On 5/3/2005 at 5:03am, Ben Lehman wrote:
RE: Fun with math
I know that this is a tangent but --
You do know that cost = value attribute buying results in characters with only one attribute, right? The whole "all you need is a bigger hammer" thing and all.
yrs--
--Ben
On 5/3/2005 at 3:20pm, Mike Holmes wrote:
RE: Fun with math
Not sure what you're getting at, Ben. Assuming each attribute has limited breadth, then this sort of system gives a balanced incentive to have many lower abilities rather than one large one. While, yes, there's a tendency for players to spike fewer abilities, I find that this rarely results in just one single ability.
Let's take a hypothetical: using the D100 chart above, let's say that 50 is average, and that the player has 5500 points to spend on 4 abilities - more than enough to give the character 50 in everything and still have some points left over. Yes, the character can take Strong 100, but that leaves only 450 points to spread out over the other three abilities. Meaning he's going to have 16 or 17 if he balances them out.
So in this case the player is only allowed to spike one attribute at the strong expense of the others. Which balances the incentives. Basically the devil is in the details. Without seeing more of how the points can be spent, it's hard to make any generalization about what the system can do.
Mike
On 5/5/2005 at 2:10pm, Eva Deinum wrote:
RE: Fun with math
Sorry to crush on the result, but it does not sound that interesting to me - let me explain where it comes from.
Any sum 1+2+ ... + n = n * (n+1)/2 (n * the average)
You use for your roll n d10 @ n+1, which has expected value : n * (n+1)/10
(for numbers > 10 this is due to the wrapping around)
As you see, this is always 1/5 th of the sum or "Cost".
Much more interesting are the chances of getting a certain number of successes. This is partly covered in the standard deviation as Victor mentioned, however, the distribution is usually not symmetric. I think crushing some numbers would provide some nice insights.
On 5/5/2005 at 2:51pm, Valamir wrote:
RE: Fun with math
I'm not sure what you mean by "interesting".
It is precisely the existance of that relationship that I was highlighting. Thanks for the math proof for it.

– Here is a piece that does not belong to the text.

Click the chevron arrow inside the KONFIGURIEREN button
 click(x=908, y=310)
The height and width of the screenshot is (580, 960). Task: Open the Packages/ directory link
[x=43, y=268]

I'm sure game designers can think of numerous ways to use that relationship in a design that is interesting.
You could use the relationship to help balance cost vs. effectiveness in a die pool system so you know that if level 10 is 55 times the cost of level 1 that the die roll you get for it is also 55 times more effective than the die roll you get at level 1.
You can use it to do faux logrithmic math so that you can combine Level 2 at 2d10@3 with level 3 at 3d10@4 and know that you get level 5 at 5d10@6.
On 5/5/2005 at 2:53pm, Eva Deinum wrote:
RE: Fun with math
I'd have to crunch the numbers but I suspect that the lower you set that threshold TN, the greater Deviation you can get. If you set the threshold to 5, than 10d10@11 would wind up being: Roll of 1 counts as 3 successes, roll of 2-5 counts as 2 successes, roll of 6-10 counts as 0.
I think intermediate TN works best. For level 10: If you use TN=1, you can only roll, 0, 11, 22, 33, ..., 110 successes, with TN = 2 this will be 0, 5, 6, 10, 11, 12, 15, 16, 17, 18, 20, 21, 22, 23, 24, 25, (and all other numbers till 60)
Calculating chance distributions will be real number crushing, as even rather simple case such as TN = 2 gives several possibilities to get to a certain score (eg 30 = 5*6 and 6*5) intermediate TN is the worst to calculate - perhaps the nicest distribution? :)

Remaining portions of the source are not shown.